--- Start of Reading text ---

The corpus based taxonomy induction project

UPDATE on the Taxonomy Project: 30 September, 2018: a new version is now available

http://www.tecling.com/cgi-bin/kind

The new version, which already works in French, English and Spanish, now also performs a constant autocheck of the results of each category, so that it will flag any errors if detected.

Soon we will also have another version able to process multi-word specialized terminology as well.

The interface is still somewhat rough but the idea is that you provide a noun (single nouns only, at the moment) and the program will try to assign the best semantic categories for such noun. You can also provide a list of nouns (one per line) and the program will treat each noun as an independent trial. At this moment, it does not learn from what it does, i.e., the taxonomy does not change. But eventually, it will begin to change itself, repairing itself from wrong information.



Abstract

We designed a statistically-based taxonomy induction algorithm consisting of a combination of different strategies not involving explicit linguistic knowledge. Being all quantitative, the strategies we present are however of different nature. Some of them are based on the computation of distributional similarity coefficients which identify pairs of sibling words or co-hyponyms, while others are based on asymmetric co-occurrence and identify pairs of parent-child words or hypernym-hyponym relations. A decision making process is then applied to combine the results of the previous steps, and finally connect lexical units to a basic structure containing the most general categories of the language. We are currently in the process of evaluating the latest results.

SOURCE CODE & DOCUMENTATION: We are working at full speed to finish the new version of source-code and documentation of the Taxonomy Project. Hang on. We will get there!

Funding:

From 2014 to 2017, this research was supported by a grant from the Chilean Government: Conicyt-Fondecyt 11140686, “Inducción automática de taxonomías de sustantivos generales y especializados a partir de corpus textuales desde el enfoque de la lingüística cuantitativa” (Automatic taxonomy induction from corpora for terminology and general vocabulary using quantitative measures). Lead researcher: Rogelio Nazar.
Since 2017, however, it also received support from the Ecos-Sud Project C16H02 “Inducción automática de taxonomías del español y el francés mediante técnicas cuantitativas y estadística de corpus” (Automatic taxonomy induction from corpora for Spanish and French using quantitative corpus analysis).

--- End of Reading text ---
--- Start of Recorded data ---

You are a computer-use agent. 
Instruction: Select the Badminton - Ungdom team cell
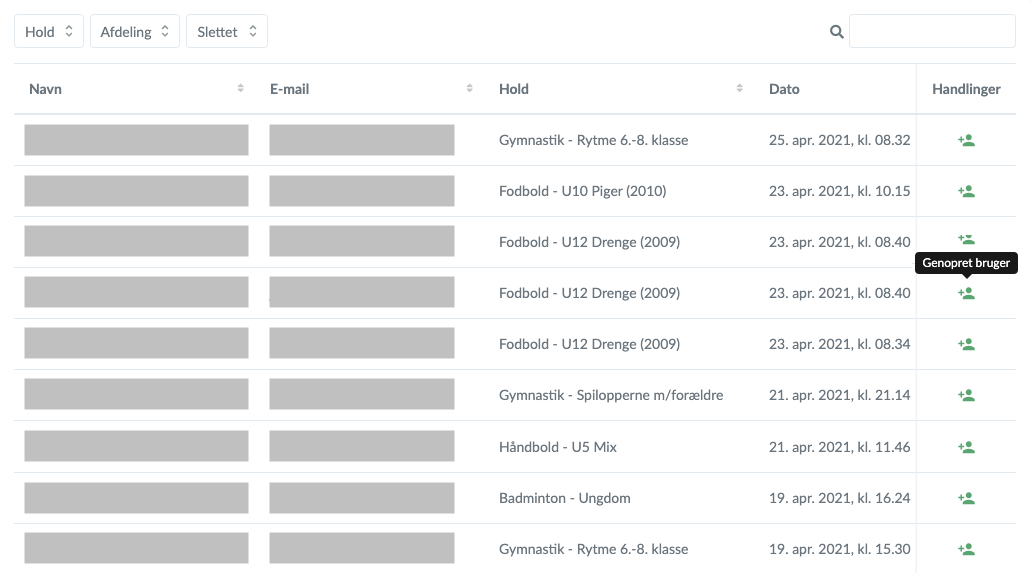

--- End of Recorded data ---
--- Start of Recorded data ---

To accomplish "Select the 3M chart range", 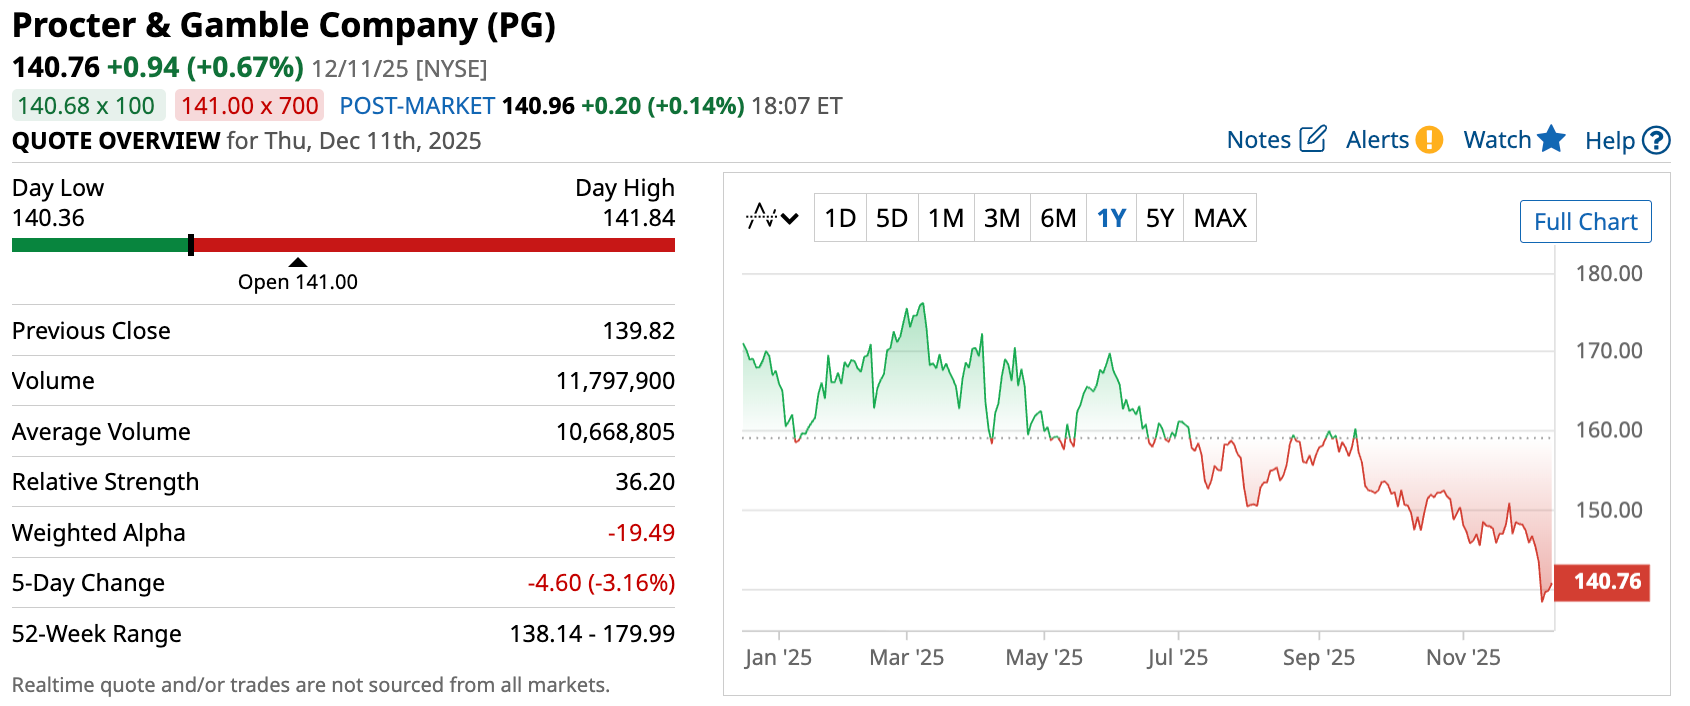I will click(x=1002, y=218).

--- End of Recorded data ---
--- Start of Recorded data ---

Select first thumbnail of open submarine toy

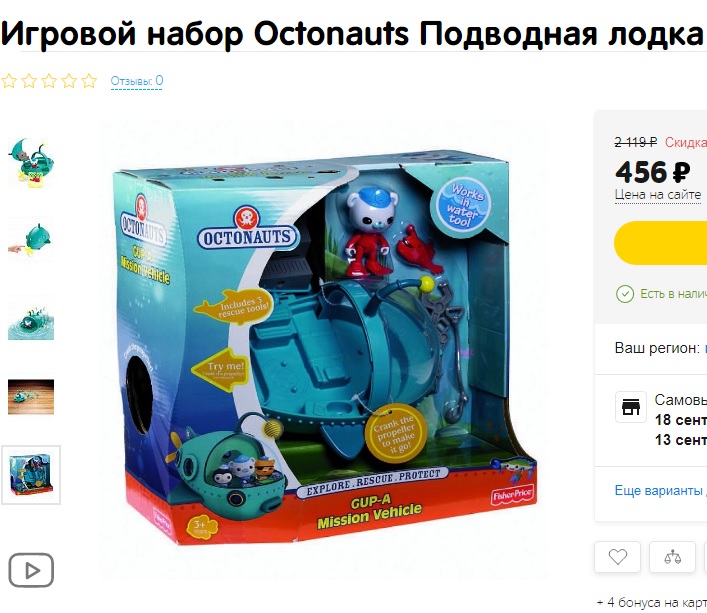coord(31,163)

--- End of Recorded data ---

> _Requirement 1_:
According to the taxonomy project text, in which languages does the new version already work?
> _Requirement 2_:
From the rows, copy out the lines starting at the line that contains "You are a computer-use agent." and ending at the line that contains "Instruction: Select the".
The rows are unrelated to the taxonomy project text.

> _Correct response 1_:
French, English and Spanish.

> _Correct response 2_:
You are a computer-use agent. 
Instruction: Select the Badminton - Ungdom team cell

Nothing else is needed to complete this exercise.